Pull every line that holds the word "item" from the entries.
╔══
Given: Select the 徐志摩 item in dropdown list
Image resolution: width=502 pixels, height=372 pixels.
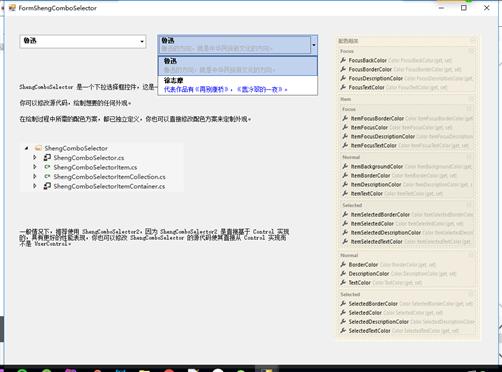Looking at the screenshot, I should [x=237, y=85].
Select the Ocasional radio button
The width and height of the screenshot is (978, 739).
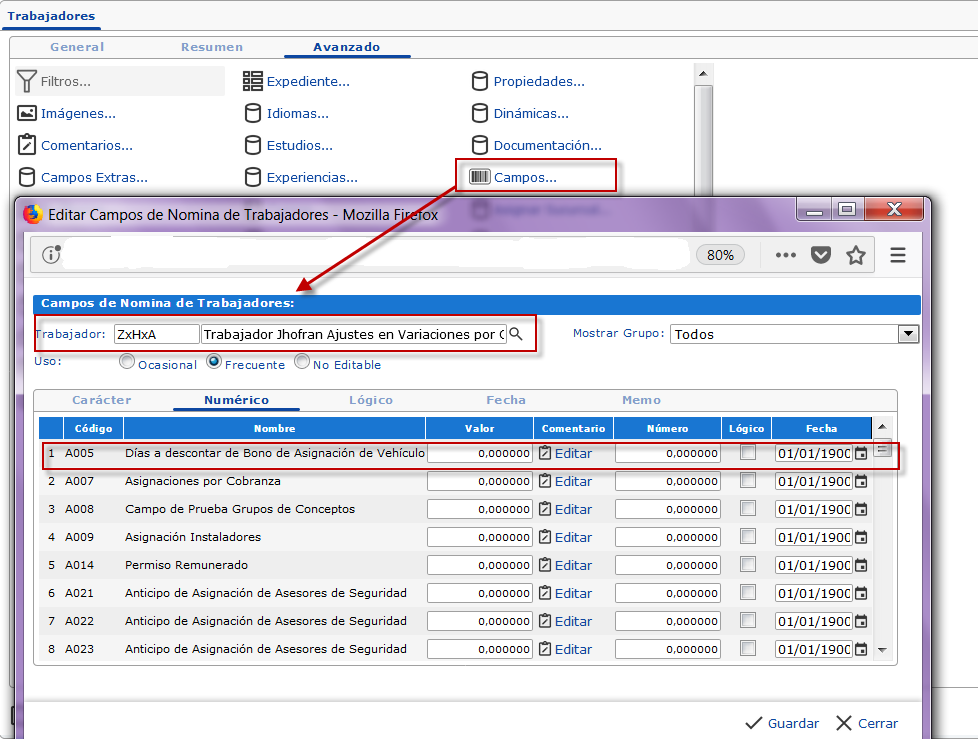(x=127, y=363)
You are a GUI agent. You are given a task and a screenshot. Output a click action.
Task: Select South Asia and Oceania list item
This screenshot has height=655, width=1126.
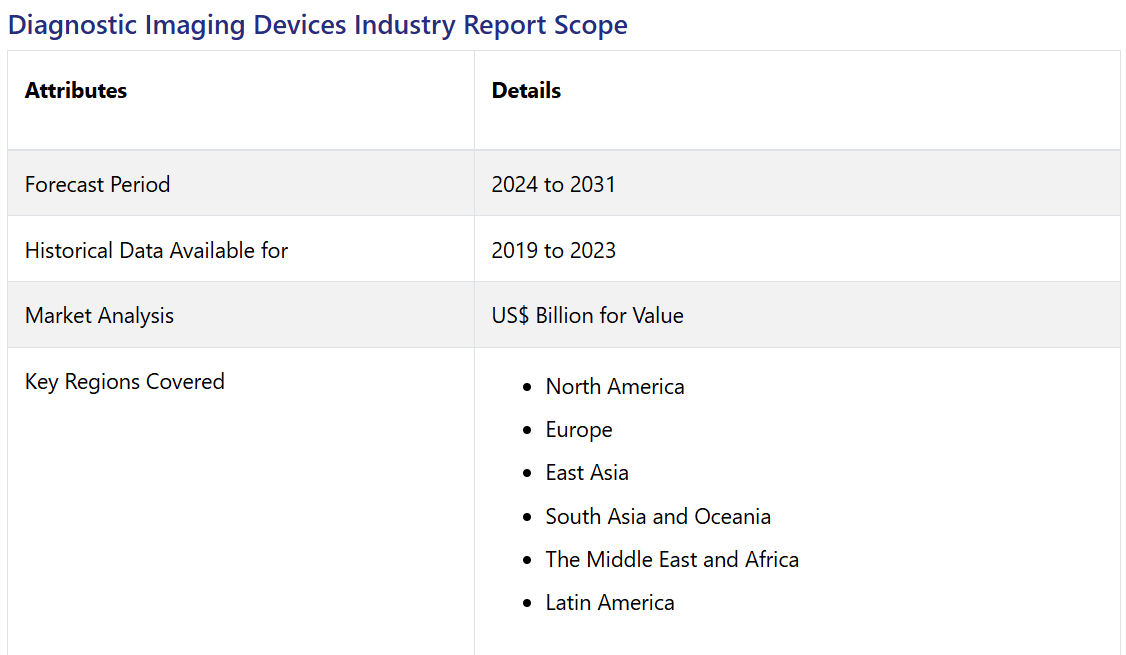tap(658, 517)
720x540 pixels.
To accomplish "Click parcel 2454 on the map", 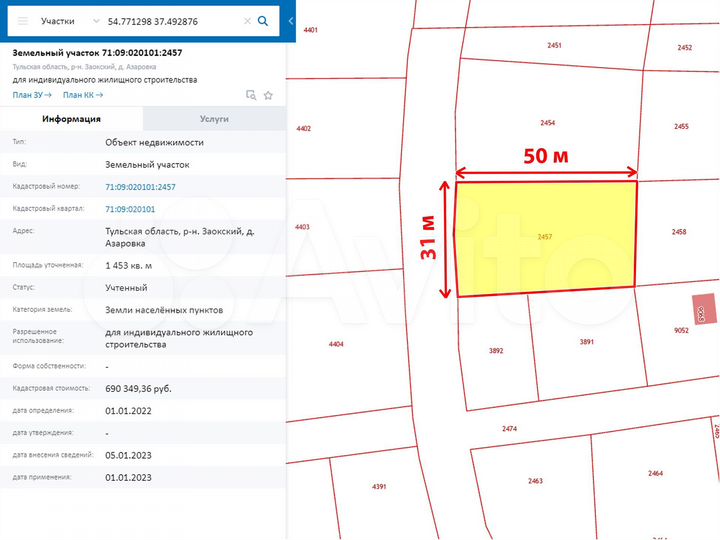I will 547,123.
╚══
Exercise solution -
Given: Select the 徐志摩 item in dropdown list
Task: Select South Asia and Oceania list item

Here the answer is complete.